Dijkstra’s algorithm is guaranteed to find the shortest path from the source node to all other nodes in the graph, as long as the graph doesn’t contain any negative-weight cycles (cycles where the total weight of the edges is negative). If there are negative weights, you’d typically use the Bellman-Ford algorithm instead.
Okay, at least it’s not incorrect, there are no lies in this, although I would nitpick two things:
- It doesn’t state what the actual goal of the algorithm is. It says “fundamental method used in computer science for finding the shortest paths between nodes in a graph”, but that’s not precise; it finds the shortest paths from a node to all other nodes, whereas the wording could be taken to imply its between two nodes.
- “infinity (or a very large number)” is very weird without explanation. Dijkstra doesn’t work if you put “a very large number”, you have to make sure it’s larger than any possible path length (for example, sum of all weights of edges would work).
Those are rather pedantic and I can excuse them. The bigger issue is that it doesn’t really tell you anything that you wouldn’t get from the Wikipedia article? It lifts sentences from there changing the structure, but it doesn’t make it any clearer. Actually, Wikipedia has an example in the text describing the “Iterative Process” steps, but ChatGPT threw it away. What’s the value here, exactly?
Let’s try asking something non-obvious that I didn’t get first when learning Dijkstra:
Transcript
Me: Why does Dijkstra not work if edges have negative weights? ChatGPT: Dijkstra’s algorithm relies on the assumption that adding a new edge to the current path cannot make the path shorter than it already is. In other words, it assumes that the sum of edge weights along any path is non-decreasing. This property is crucial for the correctness of Dijkstra’s algorithm. When negative weights are present in the graph, this assumption no longer holds true. If there’s a negative-weight edge between two nodes, it becomes possible to construct a path that’s shorter than any previously known path. As a result, Dijkstra’s algorithm can fail to find the correct shortest paths or may even enter into an infinite loop if negative-weight cycles are present.
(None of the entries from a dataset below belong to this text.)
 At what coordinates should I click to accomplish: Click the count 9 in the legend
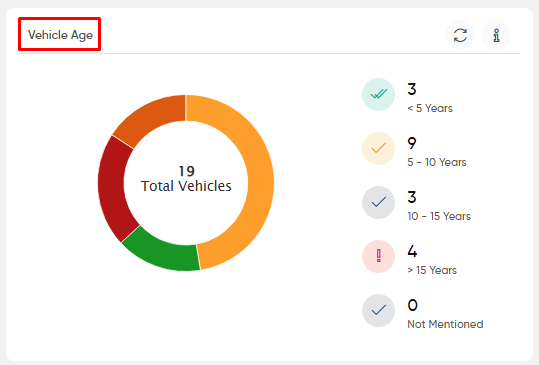(x=412, y=143)
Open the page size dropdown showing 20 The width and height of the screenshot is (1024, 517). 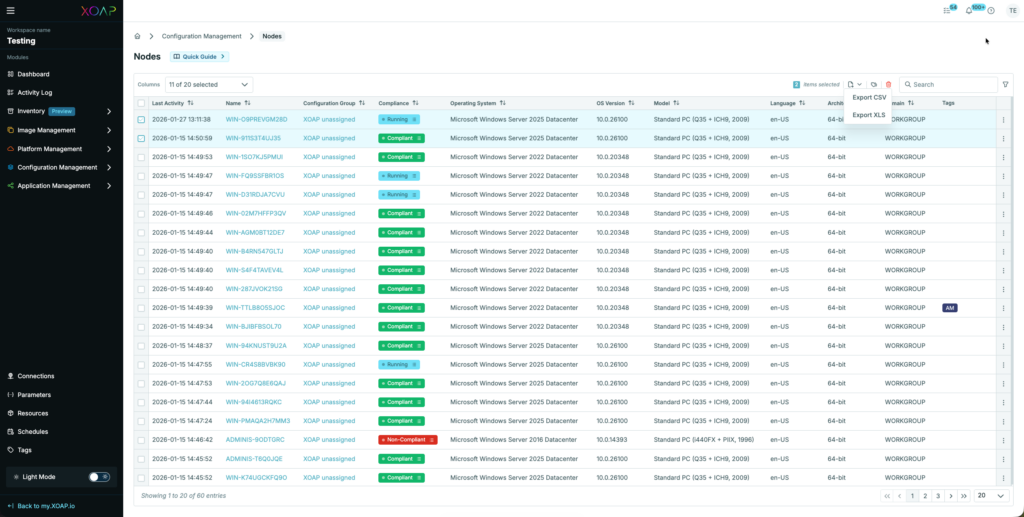click(x=991, y=495)
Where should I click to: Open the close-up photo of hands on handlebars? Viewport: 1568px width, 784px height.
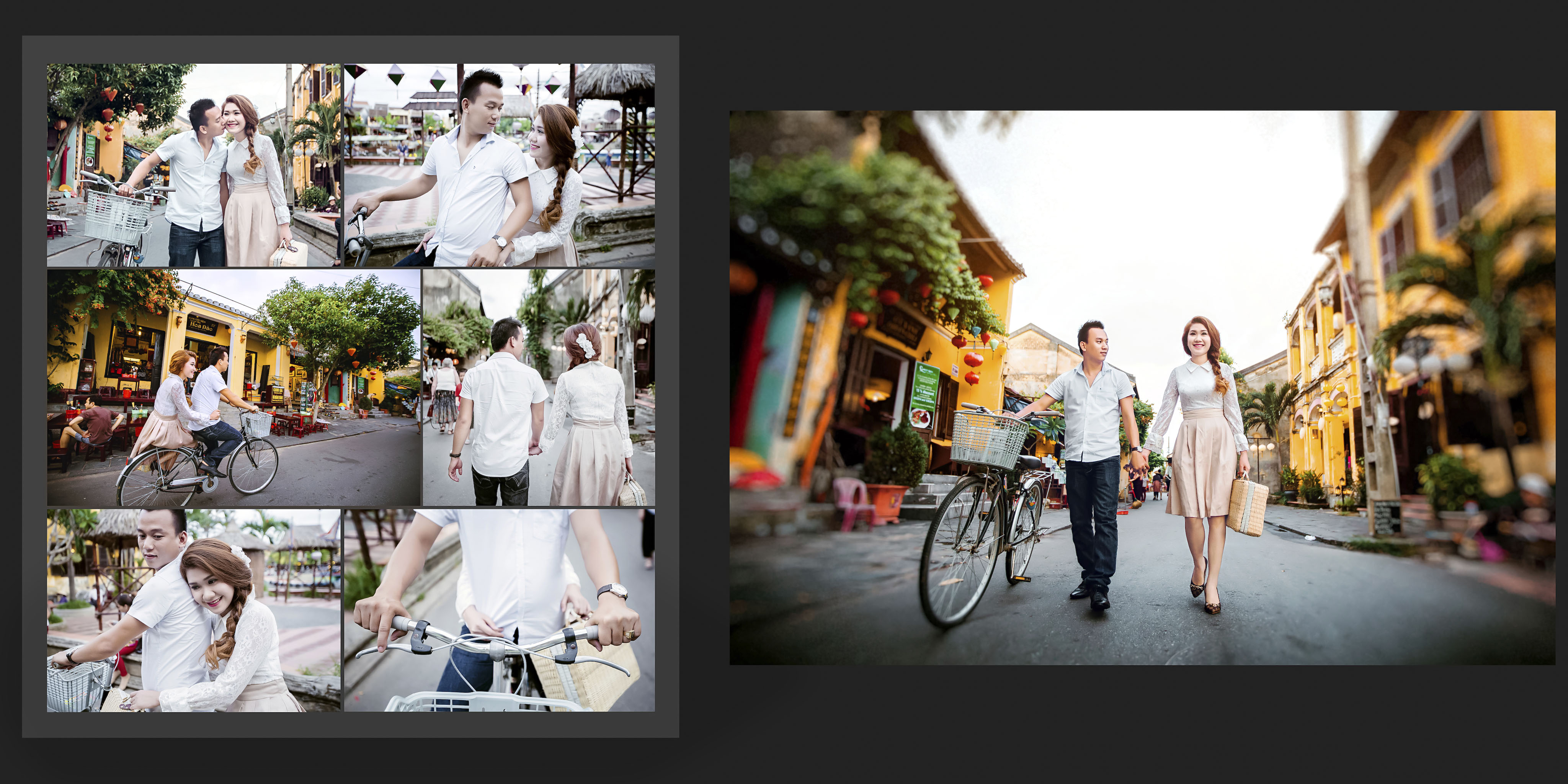click(x=499, y=611)
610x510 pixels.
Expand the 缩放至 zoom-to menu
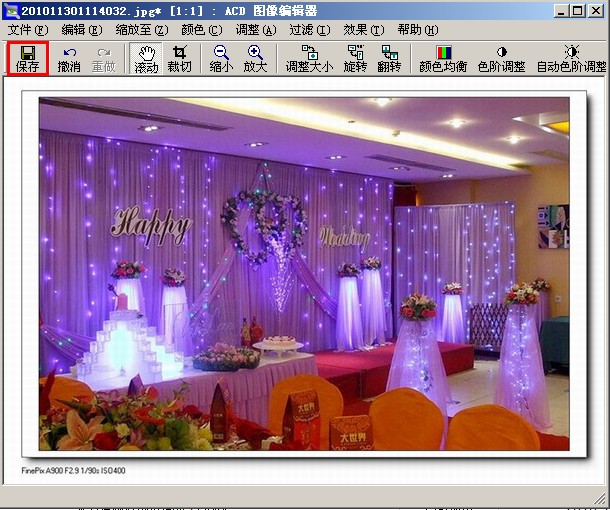pyautogui.click(x=141, y=30)
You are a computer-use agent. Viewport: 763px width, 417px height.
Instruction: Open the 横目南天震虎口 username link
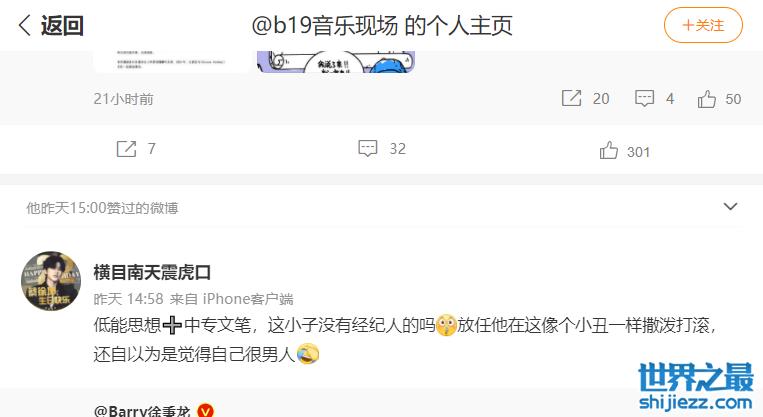pyautogui.click(x=152, y=272)
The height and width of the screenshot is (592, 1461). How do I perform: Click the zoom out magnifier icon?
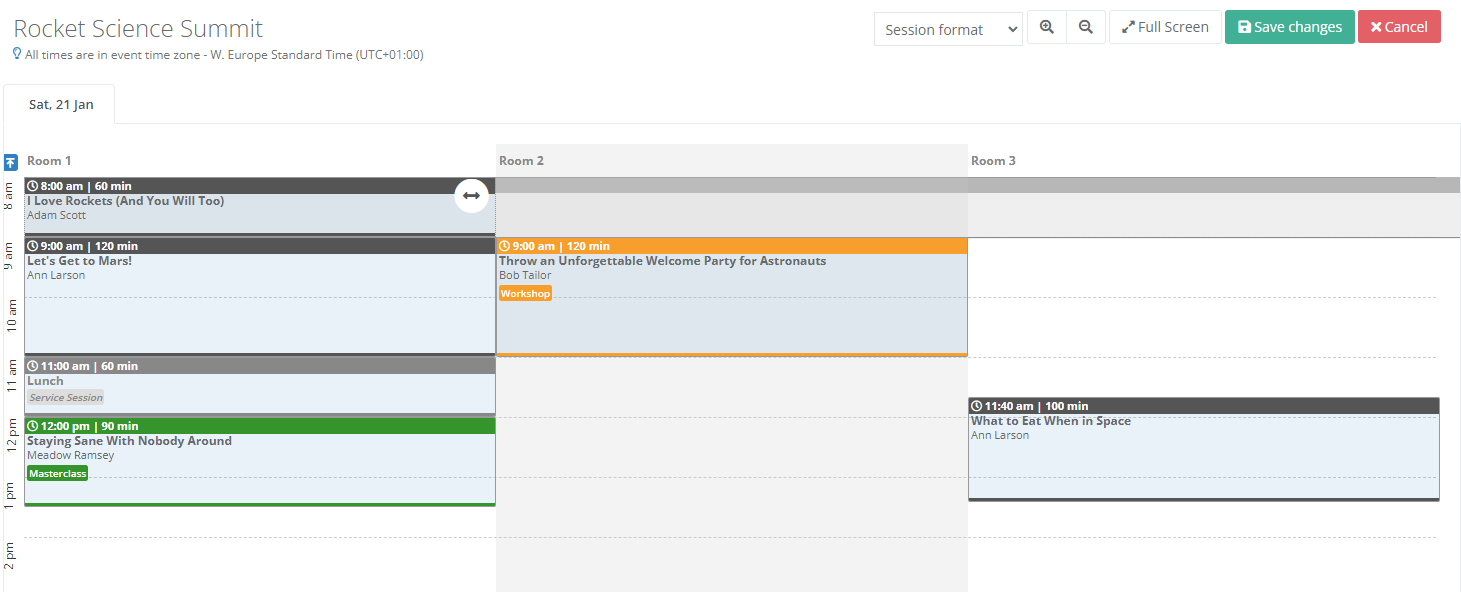click(1085, 27)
Consider the following scenario:
- You have a graph with two nodes A and B connected by an edge with weight -1.
- You start Dijkstra’s algorithm at node A.
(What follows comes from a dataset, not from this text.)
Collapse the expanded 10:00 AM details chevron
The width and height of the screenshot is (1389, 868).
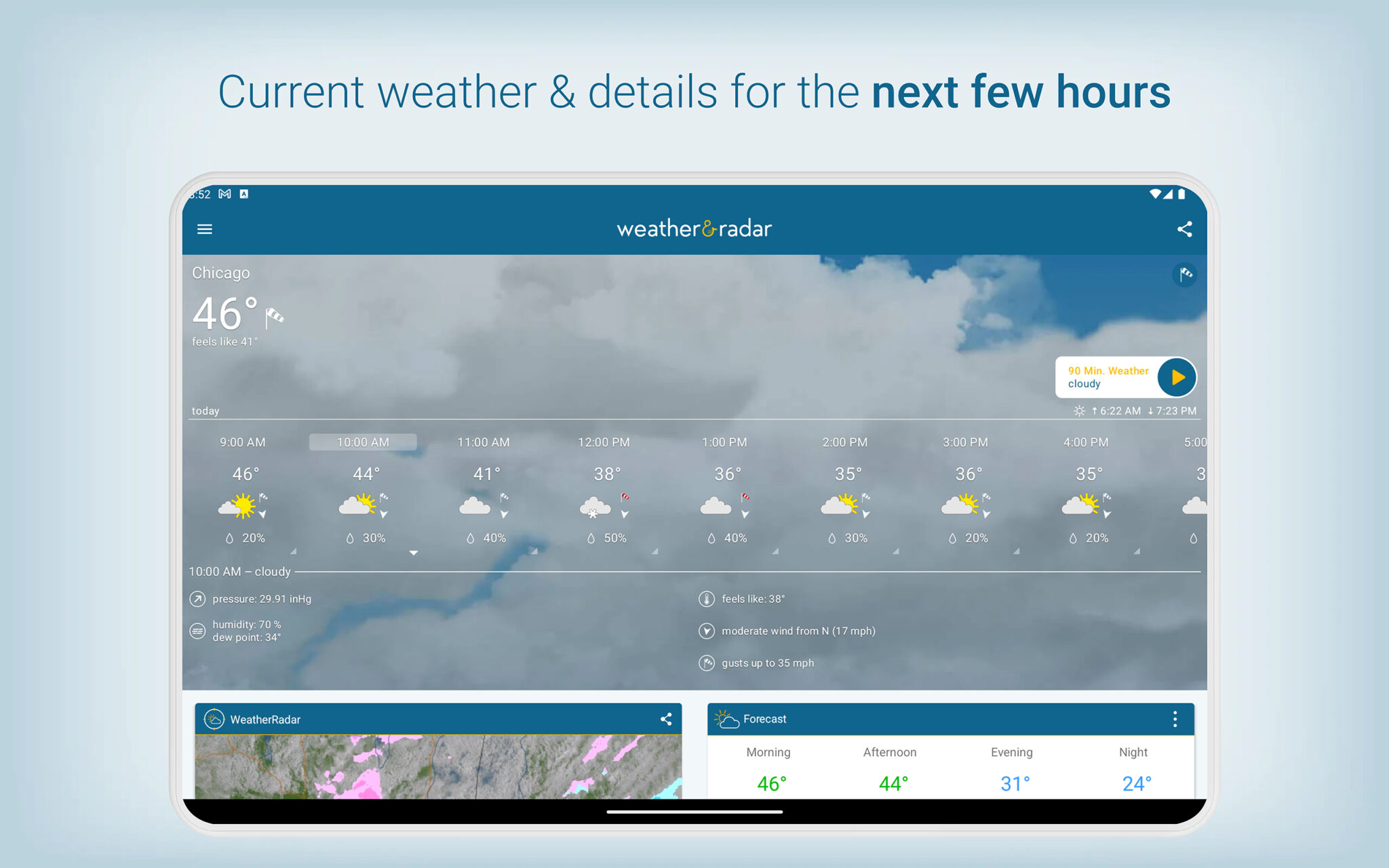414,553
- Dijkstra’s algorithm greedily chooses the shortest path available at each step. In this case, it would immediately choose the edge with weight -1 to reach node B.
- Now, the distance to node B becomes -1, which is less than any other edge weight you might encounter later.
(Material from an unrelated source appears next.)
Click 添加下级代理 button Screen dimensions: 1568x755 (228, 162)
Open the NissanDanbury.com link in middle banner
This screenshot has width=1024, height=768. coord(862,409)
- As a result, Dijkstra’s algorithm might incorrectly conclude that the shortest path from A to B has been found, even though it’s actually not true. To handle graphs with negative weights or negative-weight cycles, you need more sophisticated algorithms like the Bellman-Ford algorithm, which can correctly handle these cases by relaxing edges multiple times and detecting negative-weight cycles. Me: Can you give a better counterexample? ChatGPT: Sure, let’s consider a counterexample where Dijkstra’s algorithm fails due to negative weights. Imagine a graph with three nodes A, B, and C, connected as follows:
- A to B with weight 1
- A to C with weight 4
- B to C with weight -2 Let’s say we want to find the shortest path from A to C. Here’s what happens with Dijkstra’s algorithm:
- Start at node A, mark its distance as 0 and all other nodes’ distances as infinity.
- Visit node A. Update the distances of its neighbors:
- Distance to B: 1 (via A)
- Distance to C: 4 (via A)
- Visit node B. Update the distance to C:
- Distance to C: 1 (via B) Visit node C. Since all nodes are visited, the algorithm terminates.
According to Dijkstra’s algorithm, the shortest path from A to C is through B, with a distance of 1. However, this is incorrect because it fails to consider the negative weight from B to C.
The actual shortest path from A to C is directly from A to C with a distance of 4. So, in this case, Dijkstra’s algorithm fails to find the correct shortest path due to the presence of negative weights.
What?! This is nonsense! Gibberish! Bollocks!
It does really well at first, no wonder, since the first sentences are regurgitated from Wikipedia. Then it gives a frankly idiotic example of a two vertex graph where Dijkstra does give the correct answer since it’s trivial and there’s only one edge. But it’s really easy to come up with an actual counterexample, so I asked for it directly, and got… Jesus Christ. If images are better for you, here is the graph described by ChudGPT:
Dijkstra here correctly picks the shortest path to C:
- Distances = { 0, ∞, ∞ }, active = [A at 0], pick edges from A
- Distances = { 0, 1, 4 }, active = [B at 1, C at 4], pick edges from B
- Distances = { 0, 1, -1 }, active = [C at -1], pick edges from C
- Distances = { 0, 1, -1 }, end.
This is not a counterexample to Dijkstra. ChatGPT even says that! Its step 3 clearly finds the distance 1 to C! And then it says the actual shortest path is 4! A fucking 7 year old can see this is wrong!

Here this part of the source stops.